To find the potential components that play an effective role in anti-melanogenesis activity in R. rugosa crude extract and its solvent fractions, the total polyphenol content was determined. The results showed that the total polyphenol content of R. rugosa crude extract and its H2O, n-BuOH, 85% aq. MeOH, and n-Hexane solvent fractions were 1383.9 ± 44.5, 2004.7 ± 43.4, 7270.3 ± 54.5, 2064.1 ± 34.8, and 1091.1 ± 26.2 mg GAE/100 g extract, respectively, in which the n-BuOH fraction possessed the highest total polyphenol content. Many studies have verified that plant polyphenols exert various kinds of positive effects on human health, such as antioxidant, anti-inflammation, anti-aging, anti-cancer, and antiallergenic activities, etc. [42,43]. A previous study detected a total of 531 polyphenol metabolites in rose hips with UPLC-MS/MS. Those results showed that rose hip extract contained phenolic acids (220), flavonoids (219), phlorotannins (50), lignans, and coumarins [44]. It has also been reported that polyphenols can ameliorate skin aging [45] and suppress tyrosinase activity [46]. Considering that currently the most effective tyrosinase inhibitor, hydroquinone, is a polyphenol, natural polyphenols are expected to be strong candidates to discover novel melanogenesis inhibitors [47]. In this context, results were parallel with the polyphenol content of the samples, where n-BuOH contained the highest polyphenol amount and exhibited the most consistent anti-melanogenesis effect. Therefore, the anti-melanogenesis effect of R. rugosa is suggested to arise from its high polyphenol content, which may exert a regulatory effect on the PKA/CREB-mediated melanin synthesis.

5. Conclusions

In conclusion, the present study reveals the melanogenesis-inhibitory effect of R. rugosa in α-MSH-stimulated B16F10 cells. The current results demonstrate that R. rugosa crude extract and its solvent fractions decreased melanin production and active tyrosinase levels by downregulating expressions of tyrosinase, MITF, TRP-1, and TRP-2. In addition, suppressing the PKA/CREB signaling pathway, possibly due to the activities of polyphenols, is suggested to be the mechanism by which these extracts exerted their anti-melanogenesis effect.
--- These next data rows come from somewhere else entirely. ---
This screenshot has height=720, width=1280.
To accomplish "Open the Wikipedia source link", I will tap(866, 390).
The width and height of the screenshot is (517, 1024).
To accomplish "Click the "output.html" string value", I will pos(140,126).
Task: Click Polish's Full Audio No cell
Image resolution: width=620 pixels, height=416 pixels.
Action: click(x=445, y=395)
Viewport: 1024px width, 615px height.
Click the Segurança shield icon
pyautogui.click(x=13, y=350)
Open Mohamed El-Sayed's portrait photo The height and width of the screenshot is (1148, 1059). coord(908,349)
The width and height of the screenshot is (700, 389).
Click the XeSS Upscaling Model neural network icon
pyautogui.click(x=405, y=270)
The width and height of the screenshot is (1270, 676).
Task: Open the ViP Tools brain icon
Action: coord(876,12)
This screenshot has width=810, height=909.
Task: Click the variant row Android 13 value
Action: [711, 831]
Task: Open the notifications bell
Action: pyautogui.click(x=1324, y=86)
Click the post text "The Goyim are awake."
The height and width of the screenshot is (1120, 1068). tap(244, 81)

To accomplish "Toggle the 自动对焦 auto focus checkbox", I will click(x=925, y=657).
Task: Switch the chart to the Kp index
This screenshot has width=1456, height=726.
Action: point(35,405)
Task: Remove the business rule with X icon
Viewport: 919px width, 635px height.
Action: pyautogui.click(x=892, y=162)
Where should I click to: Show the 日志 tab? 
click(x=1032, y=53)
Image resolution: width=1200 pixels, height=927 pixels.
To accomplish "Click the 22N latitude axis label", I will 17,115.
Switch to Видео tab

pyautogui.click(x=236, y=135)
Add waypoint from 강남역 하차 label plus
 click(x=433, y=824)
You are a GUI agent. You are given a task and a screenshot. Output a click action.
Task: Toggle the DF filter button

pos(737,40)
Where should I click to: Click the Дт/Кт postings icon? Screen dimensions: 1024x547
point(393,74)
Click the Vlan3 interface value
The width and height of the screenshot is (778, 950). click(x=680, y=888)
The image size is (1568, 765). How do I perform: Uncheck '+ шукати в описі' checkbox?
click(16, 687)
These results suggest that R. rugosa crude extract and its solvent fractions may be potential therapeutic ingredients against abnormal pigmentation diseases.

Author Contributions

Conceptualization, Y.S. and C.-S.K.; Data curation, J.H.O., F.K. and H.L.; Formal analysis, X.Z. and F.K.; Funding acquisition, C.-S.K.; Investigation, X.Z. and J.H.O.; Methodology, H.L., Y.S. and C.-S.K.; Project administration, C.-S.K.; Resources, Y.S.; Software, J.H.O. and J.Y.; Supervision, C.-S.K.; Validation, F.K.; Visualization, X.Z., J.H.O., J.Y. and H.L.; Writing—original draft, X.Z. and F.K. All authors have read and agreed to the published version of the manuscript.

Funding

This research was supported by the Korea Institute of Marine Science and Technology Promotion (KIMST) and funded by the Ministry of Oceans and Fisheries, Korea (20220259).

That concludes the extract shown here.